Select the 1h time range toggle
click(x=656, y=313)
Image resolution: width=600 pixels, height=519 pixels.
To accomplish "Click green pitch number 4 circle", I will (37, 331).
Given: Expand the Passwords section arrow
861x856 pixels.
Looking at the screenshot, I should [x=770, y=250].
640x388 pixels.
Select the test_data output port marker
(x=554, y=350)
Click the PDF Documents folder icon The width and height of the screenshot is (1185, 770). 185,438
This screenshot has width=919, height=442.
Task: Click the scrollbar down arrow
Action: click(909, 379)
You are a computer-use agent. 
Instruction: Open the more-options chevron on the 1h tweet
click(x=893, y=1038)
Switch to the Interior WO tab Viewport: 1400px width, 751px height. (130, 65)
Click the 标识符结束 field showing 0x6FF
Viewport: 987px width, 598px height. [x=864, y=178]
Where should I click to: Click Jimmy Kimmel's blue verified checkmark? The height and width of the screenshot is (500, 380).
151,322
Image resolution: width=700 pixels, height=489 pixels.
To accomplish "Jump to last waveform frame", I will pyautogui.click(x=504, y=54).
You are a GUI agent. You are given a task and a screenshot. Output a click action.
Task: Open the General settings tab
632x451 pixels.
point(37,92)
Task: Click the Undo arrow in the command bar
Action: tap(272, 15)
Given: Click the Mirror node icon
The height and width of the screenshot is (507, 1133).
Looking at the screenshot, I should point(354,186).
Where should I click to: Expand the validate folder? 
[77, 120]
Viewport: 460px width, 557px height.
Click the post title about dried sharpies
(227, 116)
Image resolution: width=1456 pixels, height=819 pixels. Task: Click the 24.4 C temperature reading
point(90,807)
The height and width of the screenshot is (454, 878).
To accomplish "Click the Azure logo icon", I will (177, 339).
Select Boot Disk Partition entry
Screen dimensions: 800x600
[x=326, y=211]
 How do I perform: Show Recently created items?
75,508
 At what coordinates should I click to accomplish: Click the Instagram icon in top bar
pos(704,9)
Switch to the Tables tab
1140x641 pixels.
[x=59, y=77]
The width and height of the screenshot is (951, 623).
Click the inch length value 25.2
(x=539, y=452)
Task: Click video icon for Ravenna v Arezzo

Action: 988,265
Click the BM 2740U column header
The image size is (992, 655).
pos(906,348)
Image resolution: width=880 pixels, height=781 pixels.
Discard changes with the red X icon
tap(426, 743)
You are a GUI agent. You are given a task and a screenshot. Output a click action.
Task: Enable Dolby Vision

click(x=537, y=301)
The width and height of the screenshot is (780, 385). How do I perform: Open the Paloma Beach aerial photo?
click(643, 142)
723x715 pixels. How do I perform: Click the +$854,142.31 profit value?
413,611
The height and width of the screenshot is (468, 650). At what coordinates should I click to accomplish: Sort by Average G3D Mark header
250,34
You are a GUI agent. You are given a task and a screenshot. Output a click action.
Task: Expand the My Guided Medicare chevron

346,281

▶ [WHAT YOU ARE ASKED TO DO] Using the entries above, return each line in which the word "Switch" occurs.

▶ [RESULT OF THIS EXERCISE]
Switch to the Interior WO tab Viewport: 1400px width, 751px height. (130, 65)
Switch to the Tables tab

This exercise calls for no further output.